『恋するサル 類人猿の社会で愛情について考えた』

今回ご紹介するのは、まだ未発売の本。12月1日発売予定です。実は私自身が構成で関わった本なのです。手前味噌ですが、著者である黒鳥英俊さんの語るエピソードがあまり面白かったので、ぜひ紹介させてください。

著者の黒鳥さんは、’78年に東京都の職員となり、恩賜上野動物園や多摩動物公園で主に大型類人猿の飼育を担当してきました。実は黒鳥さんが現場にいた70年代から90年代というのは、動物園が劇的に変わった時期なのです。

例えば黒鳥さんは、動物園飼育でほぼ最初の大卒者で、入った頃は、職人気質の荒っぽい男たちばかりの職場だったそう。やってはいけないことは、飼育している動物を落とす(死亡させてしまう)ことと脱走させてしまうこと。そのための技術や職人的なこだわりはすごかったものの、その後主流になる、動物たちが動物園のなかでいかに幸せに暮らせる環境を作るか(環境エンリッチメント)とか、自然環境と似た状況で育て、展示しよう(生態展示・行動展示)といった意識はあまりなかったそう。
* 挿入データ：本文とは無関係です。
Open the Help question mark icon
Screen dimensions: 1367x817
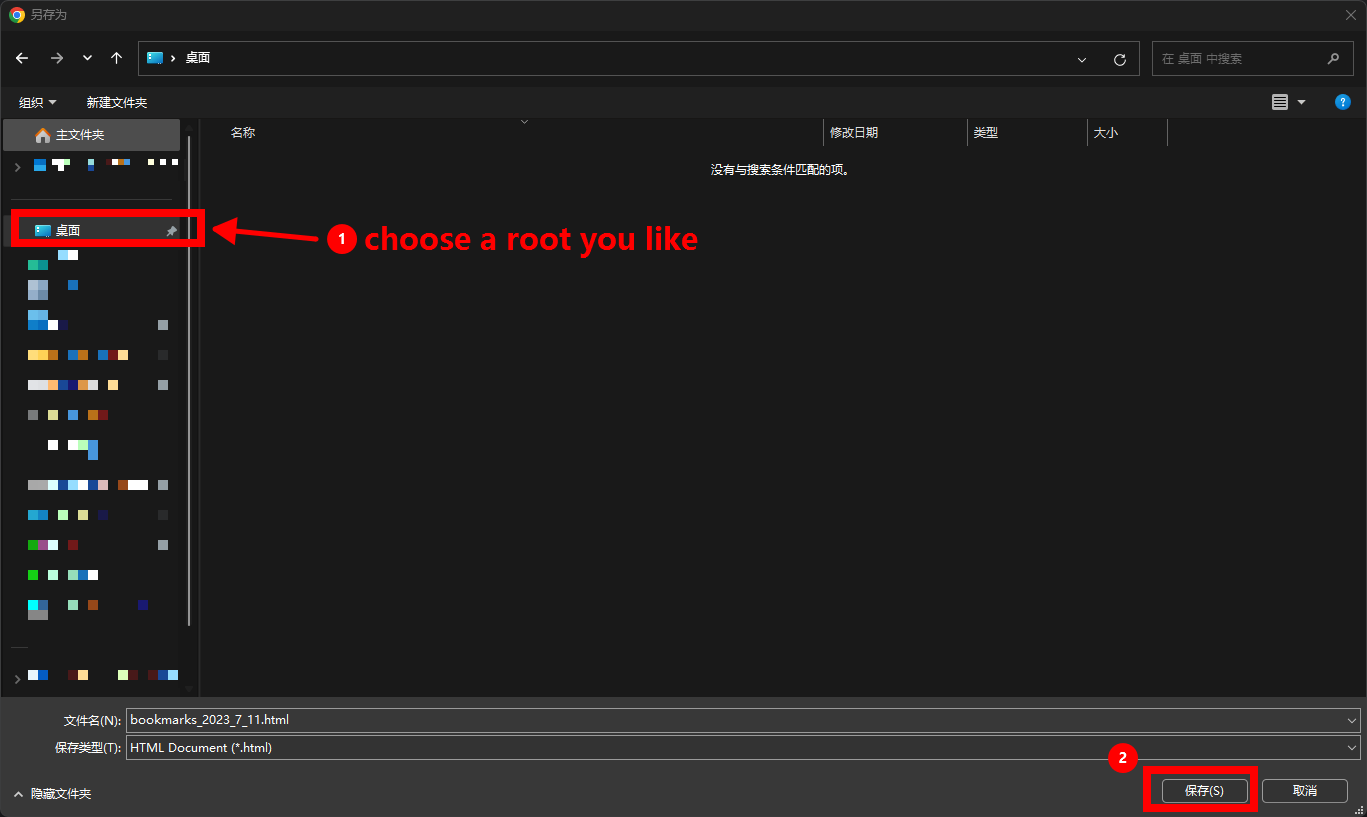(1343, 102)
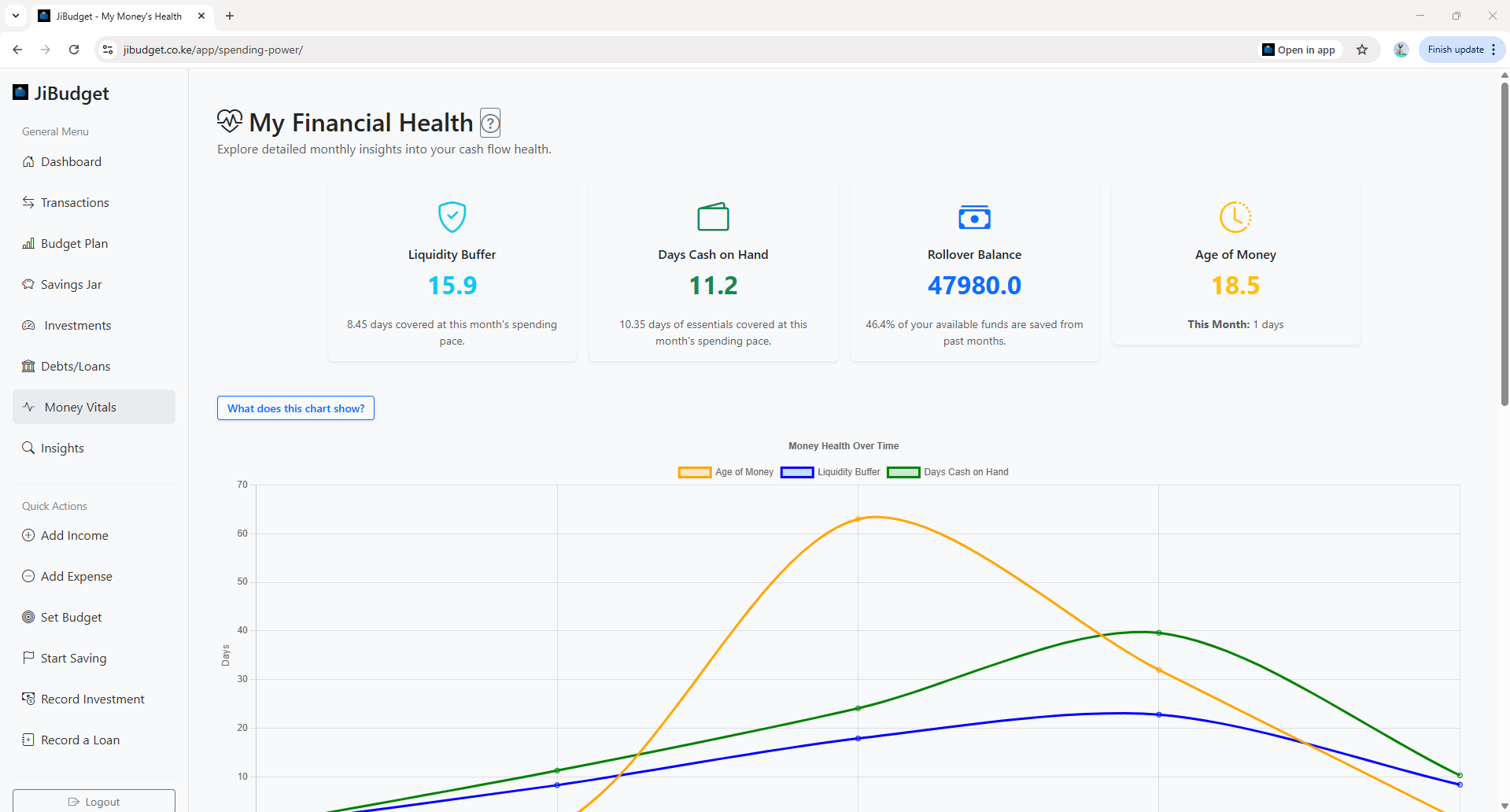This screenshot has height=812, width=1510.
Task: Click the Age of Money clock icon
Action: (x=1235, y=216)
まだ日本はワシントン条約を批准しておらず、動物商から希少動物を買い、見世物のように展示することが許された時代です。上野動物園の観客たちもゴリラやチンパンジーの展示舎にばんばん餌を投げ込み(アメ横で買ったマグロが投げ込まれたことも)、朝から閉園時間までひっきりなしに「動物に餌を与えないで下さい」というアナウンスが流れていた時代、芸を仕込まれたチンパンジーが自転車で園内を走ったり、衣装を来たオランウータンの結婚式が神社で行われたり、今では考えられないことが行われていました。
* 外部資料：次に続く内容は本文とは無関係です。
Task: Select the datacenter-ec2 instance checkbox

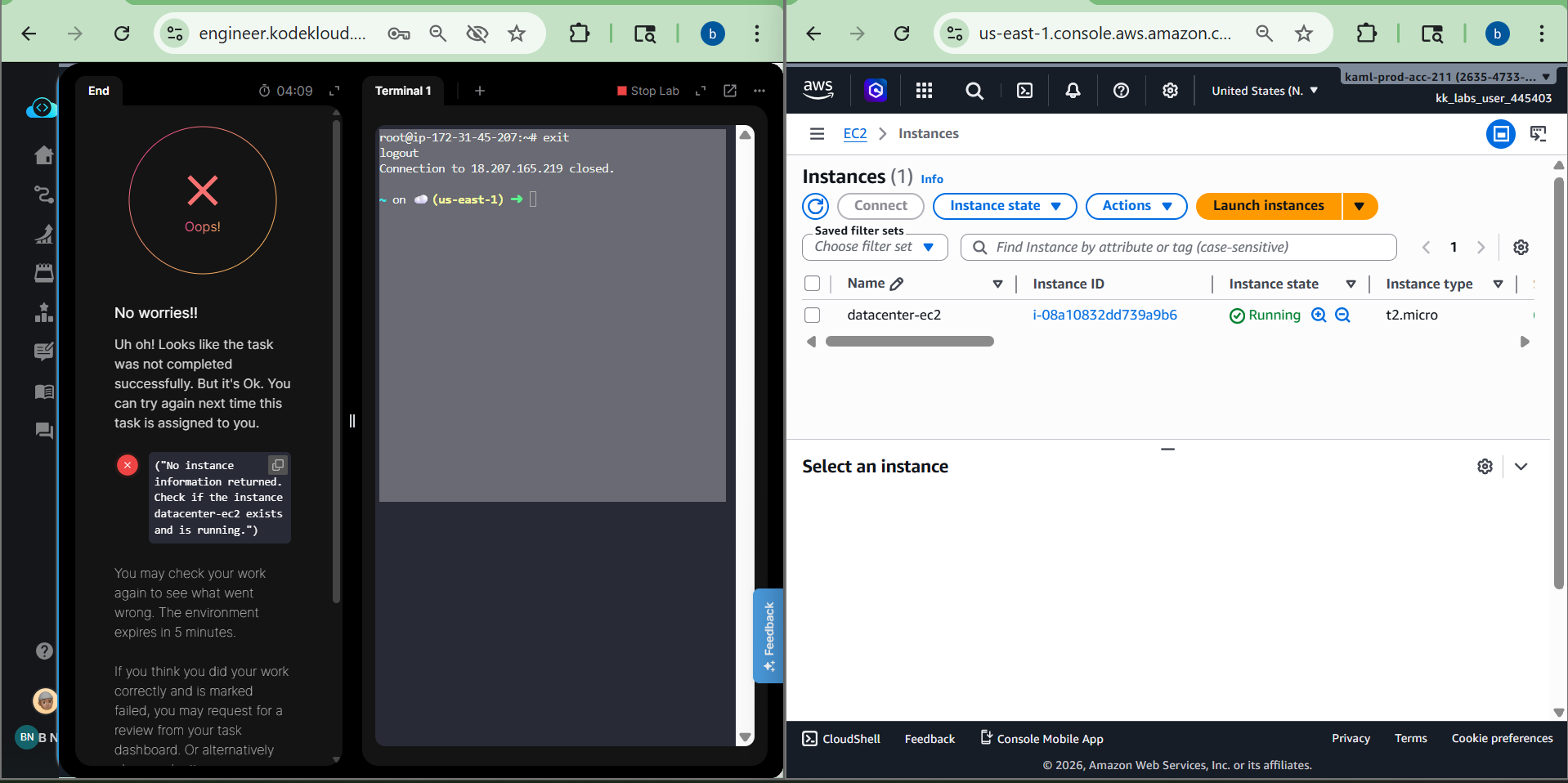Action: (812, 315)
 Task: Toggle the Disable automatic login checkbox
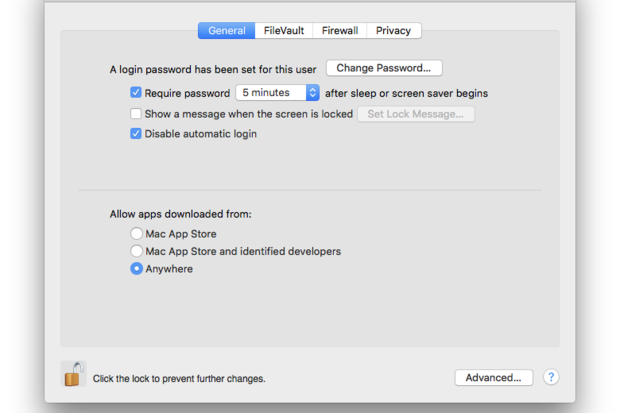pos(136,134)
そんななか、黒鳥さんは類人猿たちが動物園のなかで幸せに暮らせるように試行錯誤していきます。群れで飼育するため飼育舎を改良したり、より自然に近い環境で暮らせるように、飼育舎と雑木林をつなぐスカイウォークを作ったり……。それらの取組が実に面白いのです。きっと動物園への見方ががらりと変わると思います。
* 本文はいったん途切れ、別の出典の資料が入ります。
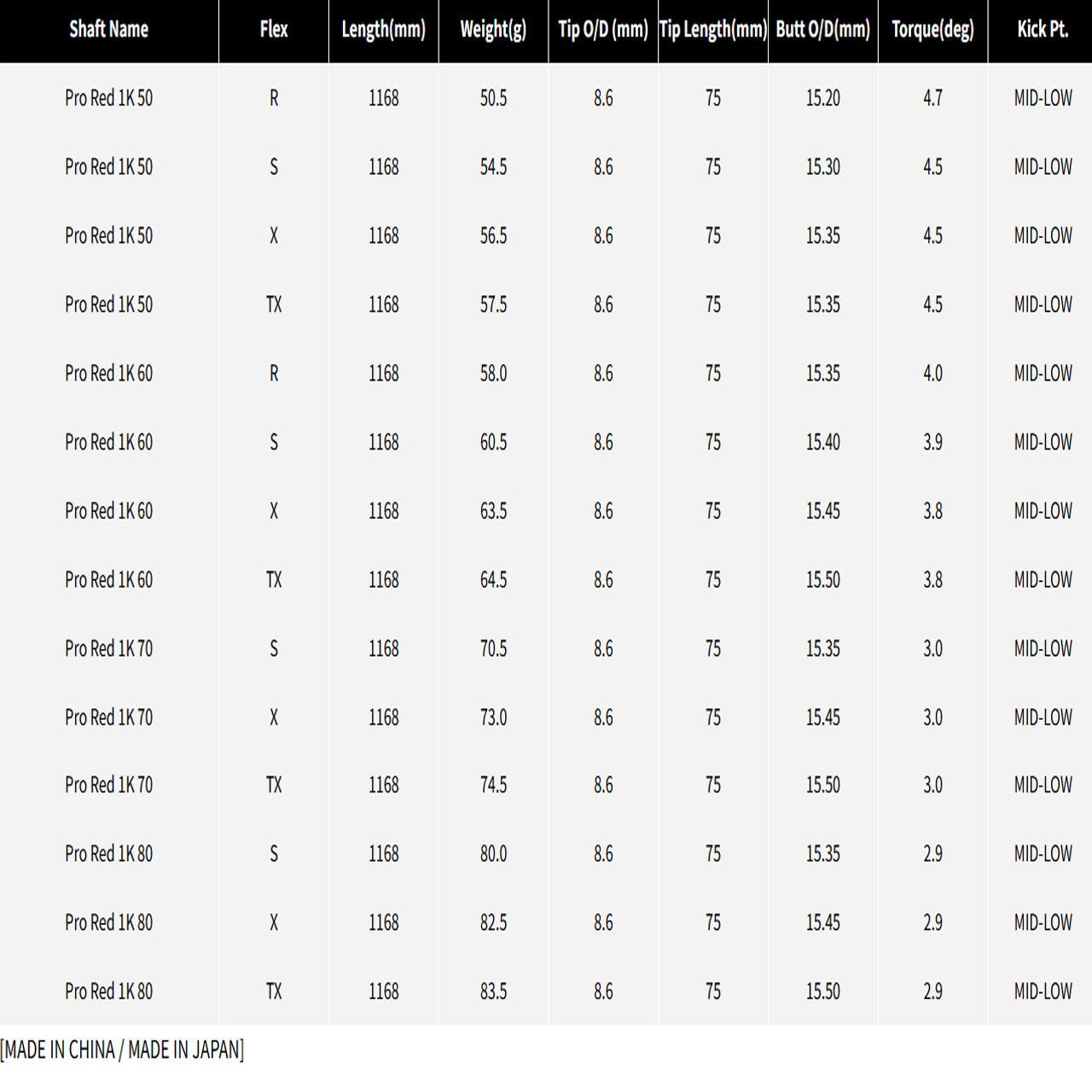Image resolution: width=1092 pixels, height=1092 pixels.
Task: Click the 15.20 butt diameter cell
Action: pyautogui.click(x=822, y=98)
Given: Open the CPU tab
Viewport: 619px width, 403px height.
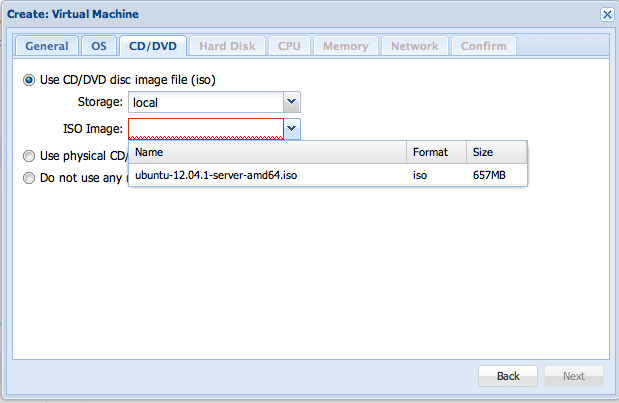Looking at the screenshot, I should [289, 46].
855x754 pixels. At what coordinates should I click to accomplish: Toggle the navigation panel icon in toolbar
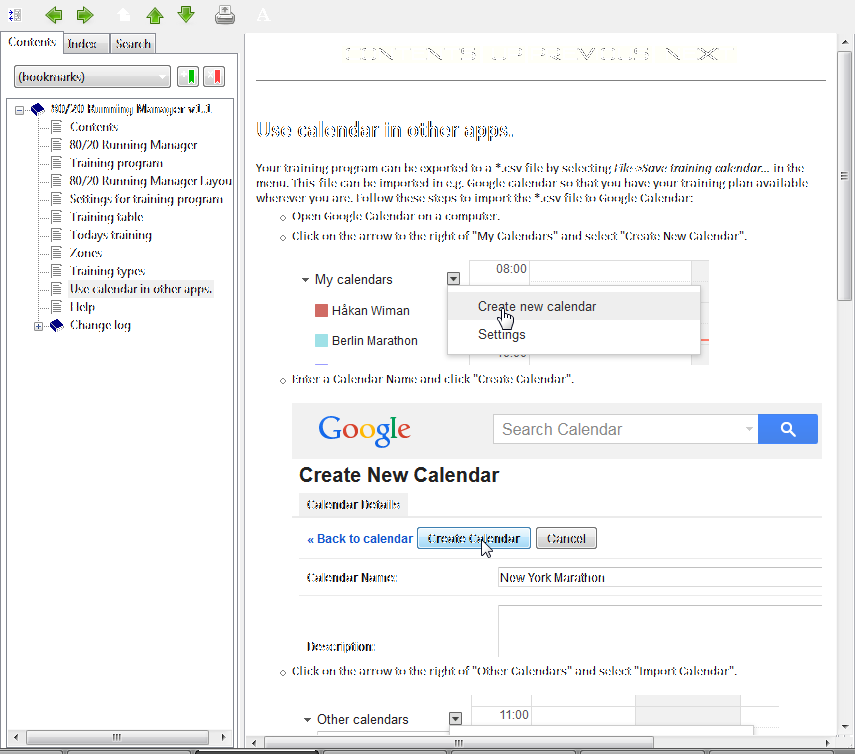pos(15,15)
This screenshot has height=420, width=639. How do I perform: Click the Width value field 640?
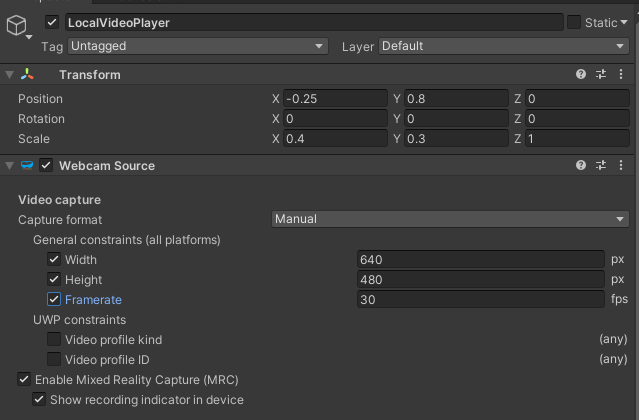pyautogui.click(x=480, y=259)
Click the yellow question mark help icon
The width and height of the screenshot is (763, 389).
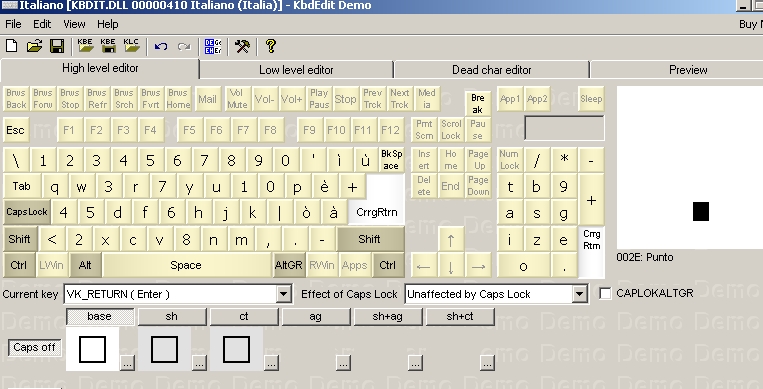pyautogui.click(x=271, y=46)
とはいえ、それらはいわば本書の「基礎構造」のようなもので、その基礎の上で、黒鳥さんが担当した類人猿たちがどんなふうに振る舞ったか、こそが本書の最大のテーマ。

ゴリラもオランウータンもチンパンジーも決して人の思惑通りにならず、だからこそ、黒鳥さんは大きな学びを得ていくのです。試行錯誤し続けると同時に、いかに誠意を持って類人猿に向き合っていくか、そこには人と人との関係性への大きなヒントがあります。また、ゴリラ同士、オランウータン同士の関係性についての黒鳥さんの視点も示唆に富んでいます。
黒鳥さんは、類人猿のことを、「あの人」とか「あの方」と言います。われわれホモ・サピエンスと同様に彼らもヒトである、という考え方で、それは何十年も現場で類人猿と接してきた黒鳥さんの実感であると同時に、学術的にも類人猿と人間の遺伝的な距離は極めて近く、ゴリラとチンパンジーはヒト科ヒト亜科、オランウータンはヒト科オランウータン亜科に分類されるのが一般的になっています。

つまり彼らもヒトである、ということ。本書のタイトルからもわかるように、ゴリラやチンパンジー、オランウータンたちの恋愛や親子の愛情などのまつわるエピソードが本書の中心になっており、いずれも抜群の面白さです。「なるほど、公平でマメじゃないとゴリラのオスはモテないのか」とか「チンパンジーのオスは、メス同士の喧嘩の仲裁をし続けなきゃいけないのかぁ。しかも仲裁に失敗すると、徒党を組んだメスの群れに追っかけ回されるとは……」とか、なんだか身につまされたりもします。そして上野動物園の群れを支えたゴリラのブルブル、多摩動物公園で飼育員たちを助け続けたオランウータンのジプシー、お母さんに捨てられたチンパンジーの赤ちゃんのジンと、ジンを受け入れた養母のサザエのエピソードなどを読むにつけ、われわれ人間のふるまいを考えさせられ、生きる勇気をもらうはずです。